Another important point is that the FAS value does not determine whether the TRI will be negative or positive. What it does determine is that, depending on the FAS value measured via each method, there will be a higher or lower tariff, but not whether the readjustment index will be positive or negative. This depends on other variables, such as the Portion A (which is not manageable) and the reference company amount, among others. On average, the tariffs at RHC were lower than those calculated using NRV, by -9.01% and -8.41%, respectively; that is, if the RHC method were used for the 2nd CPTR, the tariffs in the sample studied would, on average, be 0.60% lower than those authorized at NRV, which represents a 7.17% difference.

Table 5 presents the results with regards to the ROE variable. Eletrobras Distribuição Piauí (Cepisa) was removed from this analysis given that the company presented negative net equity (net capital deficiency) and a loss. As can be seen, five companies [Empresa Energética de Mato Grosso do Sul S.A. (Enersul), Eletrobras Distribuição Alagoas (Ceal), Boa Vista Energia (Boa Vista Energia), Ceron (Ceron), and Celg-D] presented a negative nominal ROE, given that in the year of the review they presented a loss; but for 38 companies, the nominal ROE was positive. With monetary correction, for the 5 companies with a negative nominal ROE, the effective ROE remained negative, but in different percentages. The difference in the effective ROE for Enersul was 13.95%, turning from 6.31% negative into 7.19% negative. As for the others, the effective ROE decreased, despite continuing to be negative. Celg-D, for example, was the one that presented the greatest difference, moving from a negative nominal ROE of 120.81% to -29.25%, a difference of 75.56%. The highest nominal ROE found was for CPFL Piratininga (CPFL Piratininga), at 84.23%, and when corrected by IPCA it became 55.38%, a fall in returns when inflation in the period is deducted. The lowest was for Eletrobras Distribuição Acre (Eletroacre), at 0.08%, and when updated, it becomes 2.60% negative. For the companies in which the nominal ROE was positive, when updated this becomes lower, with the exception of Caiuá and CEEE-D. The smallest difference was for Eletrocar, with a fall of 6.25%, and the biggest was for Eletropaulo, with a fall of almost 80%. When updated, AES Sul, which presented a nominal ROE of 5.06%, becomes 1.97% negative (-1.97%). On average, the nominal ROE was 12.37% and the effective ROE was 9.38%. It is perceived that, in relation to the averages for FAS and TRI, there was a greater difference in terms of ROE between the two methods.

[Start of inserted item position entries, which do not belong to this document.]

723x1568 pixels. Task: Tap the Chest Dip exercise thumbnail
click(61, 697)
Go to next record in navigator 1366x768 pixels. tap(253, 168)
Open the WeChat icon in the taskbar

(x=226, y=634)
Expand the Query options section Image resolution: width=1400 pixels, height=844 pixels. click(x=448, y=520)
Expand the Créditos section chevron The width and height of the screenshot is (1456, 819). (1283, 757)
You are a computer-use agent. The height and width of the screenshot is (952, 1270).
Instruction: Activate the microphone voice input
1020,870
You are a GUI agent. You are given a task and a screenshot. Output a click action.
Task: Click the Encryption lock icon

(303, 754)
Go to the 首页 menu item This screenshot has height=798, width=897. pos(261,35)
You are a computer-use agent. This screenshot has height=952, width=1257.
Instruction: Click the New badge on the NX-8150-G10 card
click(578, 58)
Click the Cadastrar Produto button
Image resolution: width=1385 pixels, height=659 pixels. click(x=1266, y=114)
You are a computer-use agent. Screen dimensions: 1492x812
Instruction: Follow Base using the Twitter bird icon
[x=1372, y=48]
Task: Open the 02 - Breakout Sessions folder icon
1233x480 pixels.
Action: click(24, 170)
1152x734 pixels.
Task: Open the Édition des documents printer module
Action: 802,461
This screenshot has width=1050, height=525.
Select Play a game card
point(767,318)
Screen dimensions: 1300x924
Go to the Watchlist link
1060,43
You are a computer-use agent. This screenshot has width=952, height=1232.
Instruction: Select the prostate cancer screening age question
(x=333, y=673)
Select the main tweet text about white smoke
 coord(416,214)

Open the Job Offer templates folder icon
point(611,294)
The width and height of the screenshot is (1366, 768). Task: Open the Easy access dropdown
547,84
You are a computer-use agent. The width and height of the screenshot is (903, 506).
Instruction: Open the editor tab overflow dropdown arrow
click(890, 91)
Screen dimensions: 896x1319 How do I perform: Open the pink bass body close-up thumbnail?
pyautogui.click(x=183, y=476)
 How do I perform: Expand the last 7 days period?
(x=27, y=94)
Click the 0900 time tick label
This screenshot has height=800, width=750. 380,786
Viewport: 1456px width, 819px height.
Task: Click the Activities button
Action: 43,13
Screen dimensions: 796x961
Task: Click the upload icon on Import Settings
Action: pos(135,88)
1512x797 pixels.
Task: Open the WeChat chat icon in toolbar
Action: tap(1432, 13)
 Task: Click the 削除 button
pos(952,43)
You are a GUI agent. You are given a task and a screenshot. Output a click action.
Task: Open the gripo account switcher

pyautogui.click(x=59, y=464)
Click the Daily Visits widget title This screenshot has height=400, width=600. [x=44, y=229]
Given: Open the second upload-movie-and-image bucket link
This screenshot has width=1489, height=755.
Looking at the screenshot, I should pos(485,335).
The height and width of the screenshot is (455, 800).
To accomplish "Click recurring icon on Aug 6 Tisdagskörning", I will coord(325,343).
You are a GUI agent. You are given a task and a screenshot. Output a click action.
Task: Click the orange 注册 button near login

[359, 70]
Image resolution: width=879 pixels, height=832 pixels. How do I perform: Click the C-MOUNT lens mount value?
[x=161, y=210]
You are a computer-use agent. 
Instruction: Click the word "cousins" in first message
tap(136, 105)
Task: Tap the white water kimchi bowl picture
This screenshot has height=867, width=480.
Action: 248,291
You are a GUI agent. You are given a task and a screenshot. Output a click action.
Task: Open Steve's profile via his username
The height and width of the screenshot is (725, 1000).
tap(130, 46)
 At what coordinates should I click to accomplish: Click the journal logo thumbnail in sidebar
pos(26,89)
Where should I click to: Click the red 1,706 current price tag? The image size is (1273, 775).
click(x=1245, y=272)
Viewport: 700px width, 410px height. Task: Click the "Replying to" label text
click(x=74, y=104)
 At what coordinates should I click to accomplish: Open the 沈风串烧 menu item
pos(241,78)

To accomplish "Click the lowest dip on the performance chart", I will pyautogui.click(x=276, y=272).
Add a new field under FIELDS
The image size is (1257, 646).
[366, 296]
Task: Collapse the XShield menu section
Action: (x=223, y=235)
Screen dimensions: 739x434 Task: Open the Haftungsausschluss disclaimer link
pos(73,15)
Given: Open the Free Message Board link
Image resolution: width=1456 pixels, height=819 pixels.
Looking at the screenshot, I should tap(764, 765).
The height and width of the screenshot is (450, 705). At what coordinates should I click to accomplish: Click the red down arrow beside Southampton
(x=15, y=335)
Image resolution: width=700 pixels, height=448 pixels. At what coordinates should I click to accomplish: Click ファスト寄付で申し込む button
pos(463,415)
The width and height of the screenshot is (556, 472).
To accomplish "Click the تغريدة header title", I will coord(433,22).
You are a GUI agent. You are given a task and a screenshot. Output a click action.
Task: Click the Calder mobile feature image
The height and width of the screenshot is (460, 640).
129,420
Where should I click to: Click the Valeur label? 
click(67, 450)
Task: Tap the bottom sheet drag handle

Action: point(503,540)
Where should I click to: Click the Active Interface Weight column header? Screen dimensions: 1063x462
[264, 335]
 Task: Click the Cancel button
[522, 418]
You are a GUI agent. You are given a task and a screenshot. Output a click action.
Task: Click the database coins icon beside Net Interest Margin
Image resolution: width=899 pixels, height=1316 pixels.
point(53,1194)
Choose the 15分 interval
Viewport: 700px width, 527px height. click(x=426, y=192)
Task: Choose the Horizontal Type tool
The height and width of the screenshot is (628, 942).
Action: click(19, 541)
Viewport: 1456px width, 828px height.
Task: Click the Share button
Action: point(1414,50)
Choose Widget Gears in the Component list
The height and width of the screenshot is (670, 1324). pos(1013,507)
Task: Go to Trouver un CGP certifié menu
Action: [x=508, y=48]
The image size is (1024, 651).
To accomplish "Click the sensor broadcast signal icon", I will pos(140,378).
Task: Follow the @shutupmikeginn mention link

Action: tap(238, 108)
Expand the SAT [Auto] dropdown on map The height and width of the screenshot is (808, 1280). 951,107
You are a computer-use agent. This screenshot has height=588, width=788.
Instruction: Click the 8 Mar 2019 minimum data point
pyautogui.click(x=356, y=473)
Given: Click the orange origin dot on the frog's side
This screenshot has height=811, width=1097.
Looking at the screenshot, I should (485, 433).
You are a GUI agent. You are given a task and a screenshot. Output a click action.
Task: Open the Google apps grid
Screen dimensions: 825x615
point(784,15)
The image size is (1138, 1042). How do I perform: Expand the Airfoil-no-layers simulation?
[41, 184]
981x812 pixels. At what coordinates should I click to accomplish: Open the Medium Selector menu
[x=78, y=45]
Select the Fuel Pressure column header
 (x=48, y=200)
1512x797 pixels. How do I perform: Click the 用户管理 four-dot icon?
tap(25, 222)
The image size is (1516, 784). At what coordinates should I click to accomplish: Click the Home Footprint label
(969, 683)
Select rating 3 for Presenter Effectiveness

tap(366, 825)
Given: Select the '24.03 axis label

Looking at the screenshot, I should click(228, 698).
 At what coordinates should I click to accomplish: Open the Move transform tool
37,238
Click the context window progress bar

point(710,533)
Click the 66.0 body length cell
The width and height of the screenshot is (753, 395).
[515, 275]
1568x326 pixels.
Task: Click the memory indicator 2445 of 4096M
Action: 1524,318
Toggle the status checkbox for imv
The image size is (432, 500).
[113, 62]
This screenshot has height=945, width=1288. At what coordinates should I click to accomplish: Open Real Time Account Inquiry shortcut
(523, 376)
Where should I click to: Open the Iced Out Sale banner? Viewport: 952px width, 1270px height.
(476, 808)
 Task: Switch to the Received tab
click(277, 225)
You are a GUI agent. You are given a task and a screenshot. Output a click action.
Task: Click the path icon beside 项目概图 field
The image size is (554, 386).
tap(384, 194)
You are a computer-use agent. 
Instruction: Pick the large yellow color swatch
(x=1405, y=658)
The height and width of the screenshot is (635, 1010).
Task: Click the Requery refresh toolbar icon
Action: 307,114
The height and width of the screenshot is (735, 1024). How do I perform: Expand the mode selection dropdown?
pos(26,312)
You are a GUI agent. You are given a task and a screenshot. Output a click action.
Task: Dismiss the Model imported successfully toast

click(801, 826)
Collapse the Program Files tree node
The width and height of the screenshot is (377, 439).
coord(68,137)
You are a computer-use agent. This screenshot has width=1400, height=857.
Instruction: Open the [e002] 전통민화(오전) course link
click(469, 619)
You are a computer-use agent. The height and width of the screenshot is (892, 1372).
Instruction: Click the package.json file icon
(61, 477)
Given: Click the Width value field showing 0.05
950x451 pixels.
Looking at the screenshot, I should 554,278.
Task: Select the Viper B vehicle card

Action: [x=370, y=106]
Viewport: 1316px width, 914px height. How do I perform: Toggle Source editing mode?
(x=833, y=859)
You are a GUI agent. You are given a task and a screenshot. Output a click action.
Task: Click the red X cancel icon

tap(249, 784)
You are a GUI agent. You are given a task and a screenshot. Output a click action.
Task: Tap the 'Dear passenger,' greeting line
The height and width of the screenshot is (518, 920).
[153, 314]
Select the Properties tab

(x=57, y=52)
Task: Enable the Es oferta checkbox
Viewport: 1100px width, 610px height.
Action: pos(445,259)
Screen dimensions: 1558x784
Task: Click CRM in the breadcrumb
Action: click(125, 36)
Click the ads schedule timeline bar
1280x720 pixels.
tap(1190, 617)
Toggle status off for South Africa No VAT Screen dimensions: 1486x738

Table 5 Return on net equity at new replacement value and restated historical cost - 2nd Cycle Periodic Tariff Review - extended consumer price index 

Companies NRV (%) RHC (%) Companies NRV (%) RHC (%)
AES Sul 5.06 -1.97 CPFL Paulista 42.12 27.72
Ampla 16.95 10.41 CPFL Piratininga 84.23 55.38
Bandeirante 16.96 7.40 CPFL Santa Cruz 31.92 29.64
Bragantina 4.10 1.22 EDEVP 5.49 4.38
Caiuá 0.28 0.71 EFLSM 21.31 18.67
CEEE-D 9.98 34.56 Elektro 38.72 23.74
Celesc 24.04 13.81 Eletroacre 0.08 -2.60
Celg-D -120.81 -29.52 Eletrobras - AL -16.82 -14.29
Celpa 9.07 2.55 Eletrobras - RO -95.84 -44.97
Celpe 32.91 22.70 Eletrobras - RR -33.74 -26.05
Celtins 5.04 1.83 Eletrocar 22.57 21.16
Cemar 22.00 14.73 Eletropaulo 30.04 6.11
Cemat 9.76 4.54 Energisa BO 20.70 14.15
Cemig-D 17.06 15.50 Energisa MG 6.81 3.05
CFLO 14.45 12.68 Energisa NF 21.41 12.15
Chesp 17.61 14.48 Energisa PB 16.16 10.64
CNEE 17.18 13.13 Energisa SE 13.87 7.43
Cocel 16.92 11.12 Enersul -6.31 -7.19
Coelba 31.78 20.13 Escelsa 18.24 8.23
Coelce 27.66 15.26 Light Sesa 64.59 26.48
Copel-D 23.34 15.13 RGE 16.00 9.15
Cosern 29.21 20.11 - -
NRV(%) RHC(%)
Mean 12.37 9.38
Standard Deviation 32.99 16.94
Variance 0.11 0.03

RHC = restated historical cost NRV = new replacement value. Source: Prepared by the authors.

4.2. Statistical analysis of the 2 nd CPTR - IPCA

The next step was to apply the test of means to verify the differences in the variables with regards to the measurement method (MRV vs. RHC) for the year in which the 2nd CPTR occurred, by carrying out a joint analysis of the companies.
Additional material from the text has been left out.